Can the US get the same deal with car makers?
Antwerp-based Cardoen, which sells about 10,000 new and nearly new cars per year, started the promotion at the end of November and said it would run until December 15.
- An Oak Lawn [IL] car dealership has started a new and unusual promotion: Buy one 2008 Chrysler Pacifica and get a second car, a 2008 PT Cruiser, for $1
- A Quebec car dealership offering a two-for-one vehicle promotion says it will help save money down the road. Girard Chrysler, a dealership in Repentigny, launched the offer earlier this week as a way to curtail a slowdown in the auto industry.
- The U.K.’s Daily Mail reports, “Desperate car dealers today stunned experts by launching an extraordinary credit-crunch busting deal — buy one new car and get another completely free.”
- To jump-start slow sales, one South Florida auto dealer shifted to an aggressive promotion. Rob Lambdin’s University Dodge in Davie has been offering customers a buy-one-get-one-free deal on select new Dodge Ram trucks.
- A Kia dealer in West Palm Beach is offering two Kia vehicles — for the price of one.

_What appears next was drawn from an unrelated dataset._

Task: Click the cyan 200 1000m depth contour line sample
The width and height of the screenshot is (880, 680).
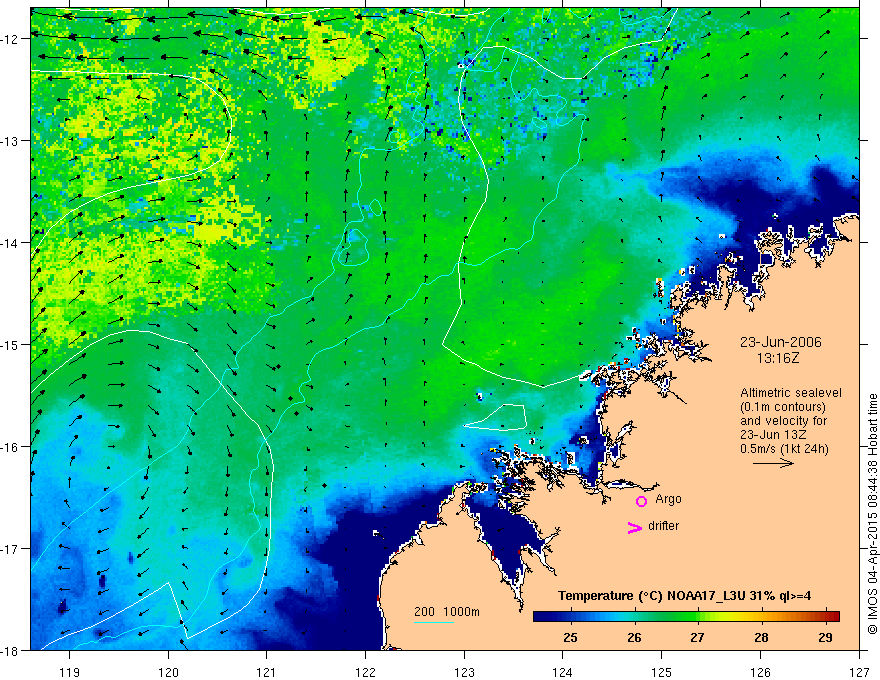Action: pos(434,622)
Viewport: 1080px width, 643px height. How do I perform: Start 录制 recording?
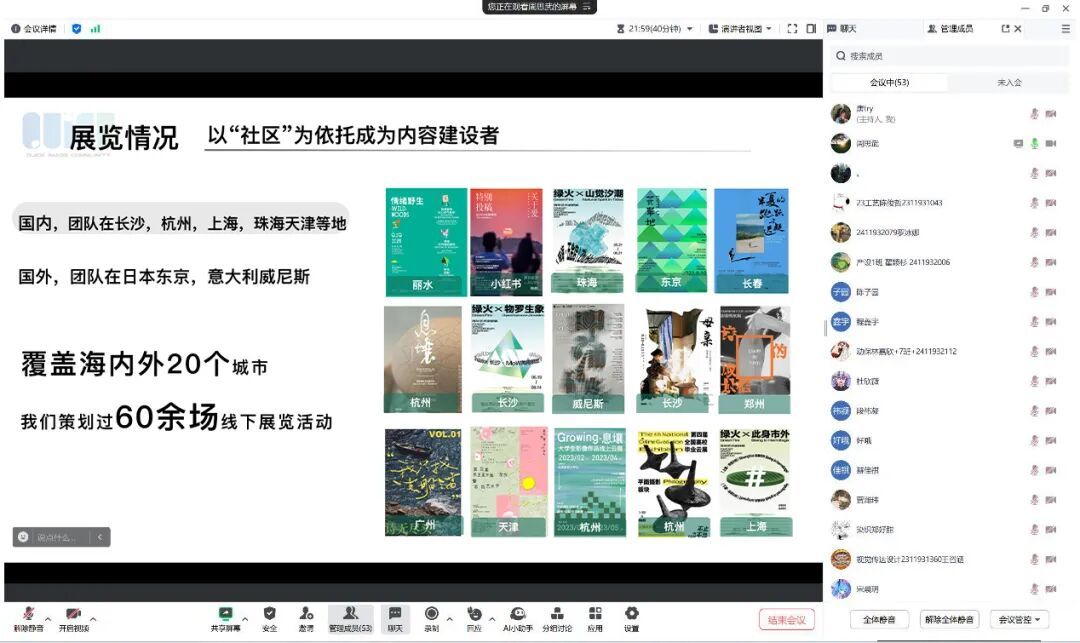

I totally fail to understand the economics on this for the dealers beyond: UH OH.
When all else fails … hope for divine intervention:
The extent to which the state of Michigan is following these hearings and deliberations cannot be overstated.
It draws far more attention than any other topic of discussion and some variant of it can be overheard pretty much anywhere you go.
The closest second-place conversation topic is, of course, how much the Lions suck.
I personally cannot stand the management of any of the big three and completely agree they’ve dug their own graves (as did the management of most of the financials and banks).
Sadly, those graves will be filled in with hundreds of thousands (if not millions) of midwestern jobs, and we therefore must, with gritted teeth, help the industry out.
Here’s why “buy-one-get-one-free” works: the dealers are stuck with inventory that is tying up their money. They need cash to pay the light (and real-estate tax) bills. Moving the inventory out — even below cost — is a reasonable move. It does, however, bring to mind the R.D. Laing comment: “Insanity is a sane reaction to an insane world.”